I wasn’t aware of the previous back-and-forth changes to this line in the
spec. Thanks for the extra context!

A couple of points I want to align on:
1. All implementations except Go, including Java, Python, and Rust, write
the day transform result as an Iceberg date type. That maps to the Avro
date type and is serialized as { "type": "int", "logicalType": "date" }.
2. The Go implementation writes the day transform result an Iceberg int
type. That maps to the Avro int type and is serialized as { "type": "int" }.
3. Java, Python, and Rust can read Avro manifest partition values as either
an Avro int type or an Avro date type.
4. The Go implementation can currently read Avro manifest partition values
only as an Avro int type. This is the original issue that sparked this
conversation.

Since the spec has gone back and forth between writing this as an Iceberg
int and an Iceberg date, I think readers must accept both. We can include
that as an implementation note.

I support changing the spec back to date so it matches the default behavior
for day partition values in our implementations. Go is also making the
change to write date instead of int.
The other approach, updating all implementations to match the current spec,
would be a lot of work for little value.

Hopefully this is the last time we make this change to the spec :)
Would love to hear from others.

Best,
Kevin Liu

On Wed, May 20, 2026 at 10:39 AM Fokko Driesprong <[email protected]> wrote:

> > It wouldn't be the first time we've retroactively updated the spec when
> finding inconsistencies with the current implementations :P
>
> I think generally we try to avoid this, but in this case it was changed to
> few times :P Maybe we should revert the spec change:
>
>
> https://github.com/apache/iceberg/pull/5980/changes#diff-36347a47c3bf67ea2ef6309ea96201814032d21bb5f162dfae4045508c15588a
>
> Curious to hear what other think.
>
> Kind regards,
> Fokko
>
>
> On 2026/05/20 17:24:22 Matt Topol wrote:
> > It wouldn't be the first time we've retroactively updated the spec
> > when finding inconsistencies with the current implementations :P
> >
> > Particularly, in this case even the "reference implementation" (i.e.

———

» Directions for this task:
Answer from the Iceberg spec thread above:
(a) How is the day transform result serialized in Avro by Java, Python, and Rust?
(b) Which implementation can currently read Avro manifest partition values only as an Avro int type?
(c) What does Fokko suggest doing about the spec change?

» Given information:
———

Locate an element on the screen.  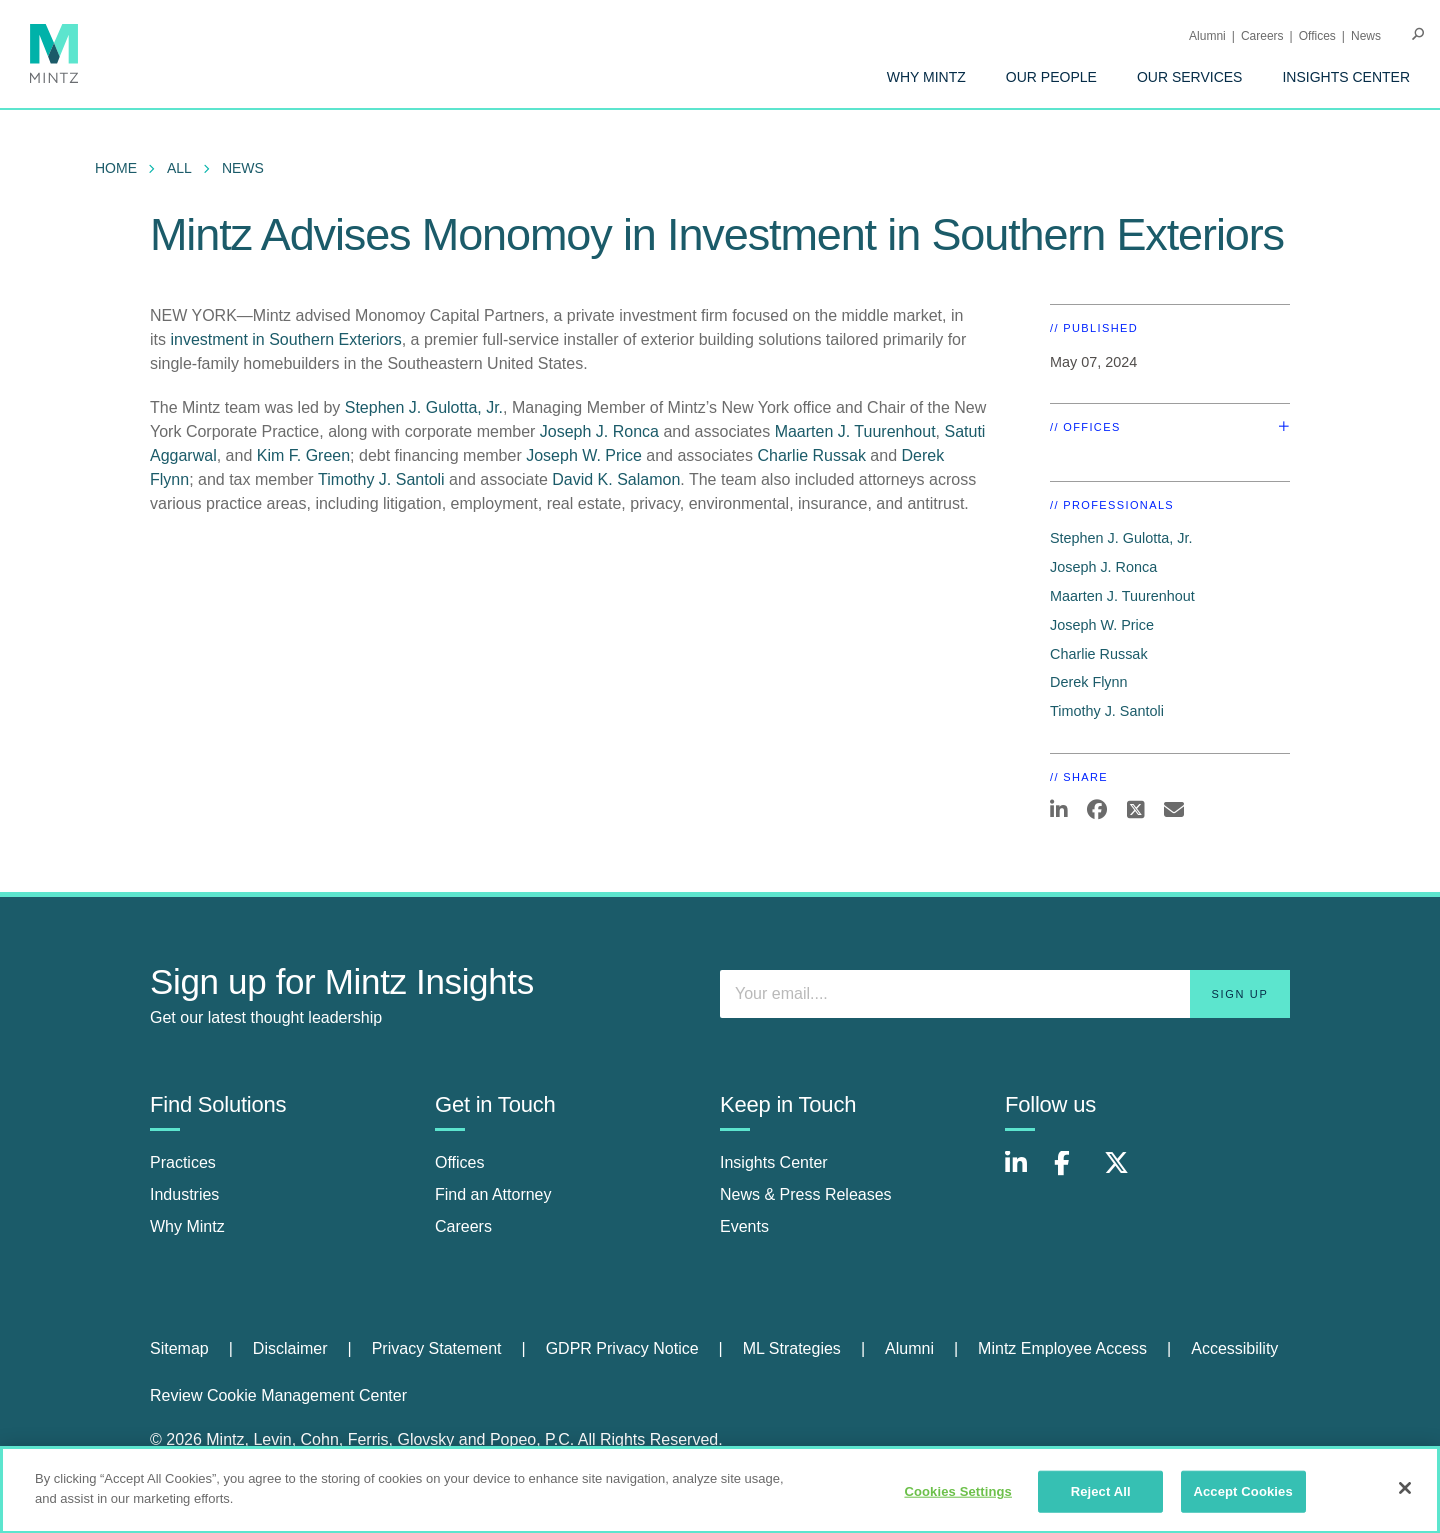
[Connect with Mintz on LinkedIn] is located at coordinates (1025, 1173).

———

» Solution below:
(a) As { "type": "int", "logicalType": "date" }.
(b) The Go implementation.
(c) Reverting the spec change.